It matters because Hawkins' claims are anachronistic and simplistic.
First, "chromakey" (chrominance keying) is a television-only process. It is an electronic means of on-the-fly compositing. It cannot be used for film. Keying in television has been around for a very long time, but originally in luminance form. You can develop even analogue equipment that drops out signals below a certain threshold and replaces them with a background plate. These days chrominance keying is a fine art that does everything from the standard superimposition of the weatherman over his maps to the indication of first-down lines in televised football games.
So Hawkins' reference to "chromakey" is the first indication that he doesn't know what he's talking about. His "proof" photo clearly depicts motion picture film cameras, not television cameras. His "evidence" and his claims are mismatched.
Second, he specifically mentions blue and green screens. This is anachronistic, as someone in the mid to late 1960s wouldn't yet be using the blue-screen method and definitely not the green-screen method. The blue-screen method works because it corresponds to a primary element in the film, and also because it is the perfect complement to skin tones. This gives better reproduction of skin tones in the foreground elements, where the (missing) blue information is approximated by printing the green element on black-and-white film and then printing through a blue filter. The downfall of this method is the number of generations required, leading to a loss of contrast. Eastman developed the 5497 (I think that's the right number) emulsion as a high-contrast film for photo compositing. It was sold as consumer Kodak VR Gold film.

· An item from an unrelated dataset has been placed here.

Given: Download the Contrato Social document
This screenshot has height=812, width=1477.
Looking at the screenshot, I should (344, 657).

The advantage of the sodium screen process (e.g., Mary Poppins) was that the holdout matte was generated in the camera. Fewer generations in the process leads to preserving grades and contrast and a higher-quality picture. But this is done by using the old three-strip cameras (i.e., the first Technicolor cameras) and running a special emulsion on the third strip. The entire scene was evenly illuminated by bright sodium lights that emitted only in a very narrow spectrum. If you replace the filter on the third strip with a narrow-pass filter tuned to the sodium wavelength, and you film your actors against a white screen lit by that light, you get a crisp holdout matte on the third strip. The first strip is regular color film with the foreground against a white background.

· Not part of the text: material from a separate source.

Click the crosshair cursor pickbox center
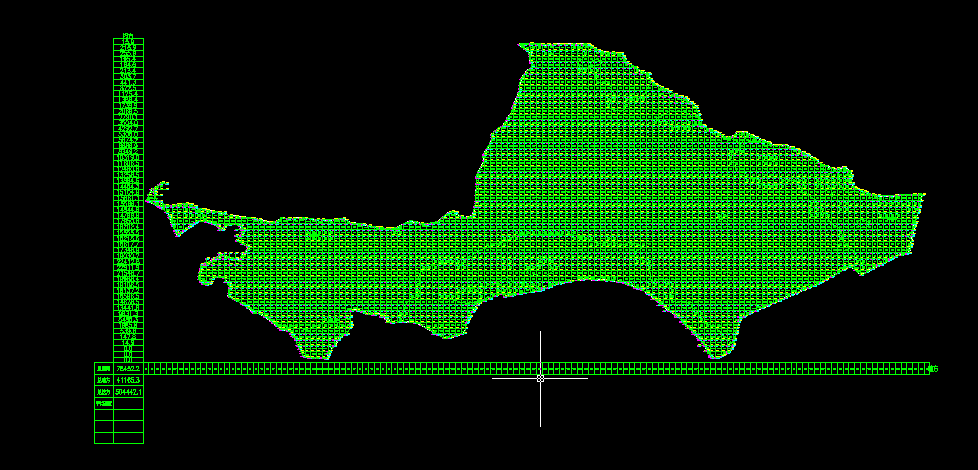The image size is (978, 470). [541, 378]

So to composite, you print the background plate with the holdout matte generated from the sodium-sensitive stock. Then you rewind and print the foreground, which is self-matting. That's why the opticals in Mary Poppins hold up very well even 40 years later. You get no generation penalty over normal printing. The blue-screen matte-extraction process is extremely heinous.
Green is only useful for digital compositing, chosen because digital imaging systems are usually more sensitive in the green band and because green paint is more reflective. This has practical advantages for filming the foreground elements because you can get by with less and sloppier light on the screen. My compositing system allows me to choose any hue I want for the key color, but green works best.
Black-screen and white-screen compositing work on film if your foreground and background densities are such that rudimentary photochemical luminance keying will work. I.e., you create the mattes by overexposing or underexposing your foreground in the duplication process beyond the latitude of the print film. If I photograph you against a perfectly black screen, I can overexpose the dupes to my heart's content without ever getting anything from the background.
So I overexpose your face in order to get the silhouette, and that can be printed on reversal film to generate the burn-in and holdout mattes. This has the advantage of preserving all the chroma information, but has a disadvantage in that high contrast in the foreground may not be fully obliterated by overexposure, requiring garbage mattes and rotoscoping. So you can go to white-screen photography, where the background saturates the film and you can underexpose the foreground to get a natural holdout matte. Conversely, highlights are a problem in the foreground.
Douglas Trumbull made a limited use of this process in Kubrick's 2001, but preferred in-camera compositing. "Star Trek" the TV show also used black-screen compositing.
Blue-screening was available in 1969, but it was not widely used because of its complexity and generally low quality. It wasn't really used seriously until 1977 for Star Wars, and from then was widely used until the 1990s. Finally, the blue-screen process requires a particular wavelength of blue reflecting at a certain luminosity, so that the density in the blue layer of the film is carefully controlled. The colors in the photo are just wrong.
Hawkins apparently has no real knowledge of the techniques widely used in the 1960s for film compositing. He is attempting to project modern techniques and related (but inapplicable) technologies onto his theory. This has led him to fabricate the wrong kind of "evidence" for his theory. In other words, his photo and explanation show what would be done if the footage were faked in 1999, but is utterly wrong for a composite shot of 1969.